_TASK ITEM_:
From the first line to the last, write out the records exactly.

_PROVIDED RECORDS_:
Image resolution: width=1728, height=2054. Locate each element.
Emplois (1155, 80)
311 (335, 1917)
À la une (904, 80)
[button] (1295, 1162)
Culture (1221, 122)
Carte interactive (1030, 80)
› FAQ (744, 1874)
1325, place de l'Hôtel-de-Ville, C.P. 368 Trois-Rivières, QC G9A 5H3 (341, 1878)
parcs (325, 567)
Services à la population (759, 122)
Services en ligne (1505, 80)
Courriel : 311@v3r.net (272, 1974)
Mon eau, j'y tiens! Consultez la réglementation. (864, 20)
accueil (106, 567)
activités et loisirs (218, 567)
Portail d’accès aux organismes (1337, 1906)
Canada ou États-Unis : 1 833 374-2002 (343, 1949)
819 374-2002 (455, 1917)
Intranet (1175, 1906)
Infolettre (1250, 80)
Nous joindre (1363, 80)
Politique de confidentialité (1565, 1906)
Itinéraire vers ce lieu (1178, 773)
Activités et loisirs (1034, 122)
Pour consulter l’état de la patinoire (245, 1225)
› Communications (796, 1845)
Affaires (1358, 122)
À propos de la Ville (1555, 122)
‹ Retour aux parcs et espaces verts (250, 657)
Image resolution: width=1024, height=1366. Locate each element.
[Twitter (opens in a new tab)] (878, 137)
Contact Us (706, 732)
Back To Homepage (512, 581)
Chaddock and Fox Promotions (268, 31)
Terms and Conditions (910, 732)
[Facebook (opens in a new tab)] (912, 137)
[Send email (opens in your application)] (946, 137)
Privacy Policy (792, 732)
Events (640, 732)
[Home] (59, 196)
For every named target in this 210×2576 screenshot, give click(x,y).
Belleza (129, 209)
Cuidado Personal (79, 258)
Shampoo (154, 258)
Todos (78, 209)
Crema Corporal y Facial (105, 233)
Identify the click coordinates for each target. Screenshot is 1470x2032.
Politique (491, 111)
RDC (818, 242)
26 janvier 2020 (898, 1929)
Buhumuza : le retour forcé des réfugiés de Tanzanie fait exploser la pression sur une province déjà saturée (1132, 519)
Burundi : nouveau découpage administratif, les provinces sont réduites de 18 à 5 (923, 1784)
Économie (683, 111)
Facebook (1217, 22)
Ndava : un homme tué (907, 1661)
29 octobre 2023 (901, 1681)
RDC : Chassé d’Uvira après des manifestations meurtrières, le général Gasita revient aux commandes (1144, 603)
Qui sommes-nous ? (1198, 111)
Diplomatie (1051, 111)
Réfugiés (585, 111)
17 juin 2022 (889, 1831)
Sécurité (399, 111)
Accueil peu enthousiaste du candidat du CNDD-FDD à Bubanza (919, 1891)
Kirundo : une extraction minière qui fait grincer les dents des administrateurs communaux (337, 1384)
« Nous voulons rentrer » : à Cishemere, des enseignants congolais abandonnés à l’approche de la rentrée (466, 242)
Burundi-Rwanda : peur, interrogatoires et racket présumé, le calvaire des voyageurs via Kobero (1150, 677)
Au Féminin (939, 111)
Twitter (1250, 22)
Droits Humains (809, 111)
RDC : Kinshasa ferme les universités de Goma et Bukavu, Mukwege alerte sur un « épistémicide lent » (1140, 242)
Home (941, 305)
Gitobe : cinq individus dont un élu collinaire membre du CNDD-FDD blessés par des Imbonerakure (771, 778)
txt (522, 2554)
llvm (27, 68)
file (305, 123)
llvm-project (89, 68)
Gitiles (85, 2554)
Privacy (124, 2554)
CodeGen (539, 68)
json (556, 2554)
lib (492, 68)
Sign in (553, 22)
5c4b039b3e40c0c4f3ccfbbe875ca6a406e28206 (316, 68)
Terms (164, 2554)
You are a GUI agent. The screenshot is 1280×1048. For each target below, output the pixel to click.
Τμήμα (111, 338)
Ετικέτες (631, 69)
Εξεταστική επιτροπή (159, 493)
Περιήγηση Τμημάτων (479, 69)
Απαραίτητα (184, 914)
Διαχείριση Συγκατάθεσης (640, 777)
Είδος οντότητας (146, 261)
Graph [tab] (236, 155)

_SOLUTION TO THIS EXERCISE_:
Image resolution: width=1728, height=2054. Locate each element.
Emplois (1155, 80)
311 (335, 1917)
À la une (904, 80)
[button] (1295, 1162)
Culture (1221, 122)
Carte interactive (1030, 80)
› FAQ (744, 1874)
1325, place de l'Hôtel-de-Ville, C.P. 368 Trois-Rivières, QC G9A 5H3 (341, 1878)
parcs (325, 567)
Services à la population (759, 122)
Services en ligne (1505, 80)
Courriel : 311@v3r.net (272, 1974)
Mon eau, j'y tiens! Consultez la réglementation. (864, 20)
accueil (106, 567)
activités et loisirs (218, 567)
Portail d’accès aux organismes (1337, 1906)
Canada ou États-Unis : 1 833 374-2002 (343, 1949)
819 374-2002 (455, 1917)
Intranet (1175, 1906)
Infolettre (1250, 80)
Nous joindre (1363, 80)
Politique de confidentialité (1565, 1906)
Itinéraire vers ce lieu (1178, 773)
Activités et loisirs (1034, 122)
Pour consulter l’état de la patinoire (245, 1225)
› Communications (796, 1845)
Affaires (1358, 122)
À propos de la Ville (1555, 122)
‹ Retour aux parcs et espaces verts (250, 657)
Image resolution: width=1024, height=1366. Locate each element.
[Twitter (opens in a new tab)] (878, 137)
Contact Us (706, 732)
Back To Homepage (512, 581)
Chaddock and Fox Promotions (268, 31)
Terms and Conditions (910, 732)
[Facebook (opens in a new tab)] (912, 137)
[Send email (opens in your application)] (946, 137)
Privacy Policy (792, 732)
Events (640, 732)
[Home] (59, 196)
For every named target in this 210×2576 screenshot, give click(x,y).
Belleza (129, 209)
Cuidado Personal (79, 258)
Shampoo (154, 258)
Todos (78, 209)
Crema Corporal y Facial (105, 233)
Identify the click coordinates for each target. Screenshot is 1470x2032.
Politique (491, 111)
RDC (818, 242)
26 janvier 2020 (898, 1929)
Buhumuza : le retour forcé des réfugiés de Tanzanie fait exploser la pression sur une province déjà saturée (1132, 519)
Burundi : nouveau découpage administratif, les provinces sont réduites de 18 à 5 (923, 1784)
Économie (683, 111)
Facebook (1217, 22)
Ndava : un homme tué (907, 1661)
29 octobre 2023 (901, 1681)
RDC : Chassé d’Uvira après des manifestations meurtrières, le général Gasita revient aux commandes (1144, 603)
Qui sommes-nous ? (1198, 111)
Diplomatie (1051, 111)
Réfugiés (585, 111)
17 juin 2022 (889, 1831)
Sécurité (399, 111)
Accueil peu enthousiaste du candidat du CNDD-FDD à Bubanza (919, 1891)
Kirundo : une extraction minière qui fait grincer les dents des administrateurs communaux (337, 1384)
« Nous voulons rentrer » : à Cishemere, des enseignants congolais abandonnés à l’approche de la rentrée (466, 242)
Burundi-Rwanda : peur, interrogatoires et racket présumé, le calvaire des voyageurs via Kobero (1150, 677)
Au Féminin (939, 111)
Twitter (1250, 22)
Droits Humains (809, 111)
RDC : Kinshasa ferme les universités de Goma et Bukavu, Mukwege alerte sur un « épistémicide lent » (1140, 242)
Home (941, 305)
Gitobe : cinq individus dont un élu collinaire membre du CNDD-FDD blessés par des Imbonerakure (771, 778)
txt (522, 2554)
llvm (27, 68)
file (305, 123)
llvm-project (89, 68)
Gitiles (85, 2554)
Privacy (124, 2554)
CodeGen (539, 68)
json (556, 2554)
lib (492, 68)
Sign in (553, 22)
5c4b039b3e40c0c4f3ccfbbe875ca6a406e28206 (316, 68)
Terms (164, 2554)
You are a GUI agent. The screenshot is 1280×1048. For each target below, output the pixel to click.
Τμήμα (111, 338)
Ετικέτες (631, 69)
Εξεταστική επιτροπή (159, 493)
Περιήγηση Τμημάτων (479, 69)
Απαραίτητα (184, 914)
Διαχείριση Συγκατάθεσης (640, 777)
Είδος οντότητας (146, 261)
Graph [tab] (236, 155)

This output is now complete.